作者：佚名 2024-02-19 15:04:38

在自然語言生成任務(wù)（NLG）中，采樣方法是指從生成模型中獲取文本輸出的一種技術(shù)。本文將介紹常用的5中方法并用Pytorch進(jìn)行實現(xiàn)。

在自然語言生成任務(wù)(NLG)中，采樣方法是指從生成模型中獲取文本輸出的一種技術(shù)。本文將介紹常用的5中方法并用Pytorch進(jìn)行實現(xiàn)。

1、Greedy Decoding

Greedy Decoding在每個時間步選擇當(dāng)前條件概率最高的詞語作為輸出，直到生成結(jié)束。在貪婪解碼中，生成模型根據(jù)輸入序列，逐個時間步地預(yù)測輸出序列中的每個詞語。在每個時間步，模型根據(jù)當(dāng)前的隱藏狀態(tài)和已生成的部分序列計算每個詞語的條件概率分布，模型選擇具有最高條件概率的詞語作為當(dāng)前時間步的輸出。這個詞語成為下一個時間步的輸入，生成過程持續(xù)直到滿足某種終止條件，比如生成了指定長度的序列或者生成了特殊的結(jié)束標(biāo)記。

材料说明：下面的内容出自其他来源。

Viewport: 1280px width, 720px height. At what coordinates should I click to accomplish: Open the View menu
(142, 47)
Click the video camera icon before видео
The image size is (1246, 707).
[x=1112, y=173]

這種方法簡單高效，每個時間步只需計算當(dāng)前條件概率最高的詞語，因此計算速度較快。但是由于每個時間步只考慮當(dāng)前條件概率最高的詞語，貪婪解碼可能會陷入局部最優(yōu)解，而無法獲得全局最優(yōu)解。這可能導(dǎo)致生成的文本缺乏多樣性或不準(zhǔn)確。

盡管貪婪解碼存在一些局限性，但它仍然是許多序列生成任務(wù)中常用的一種方法，特別是在對速度要求較高或者任務(wù)較為簡單的情況下。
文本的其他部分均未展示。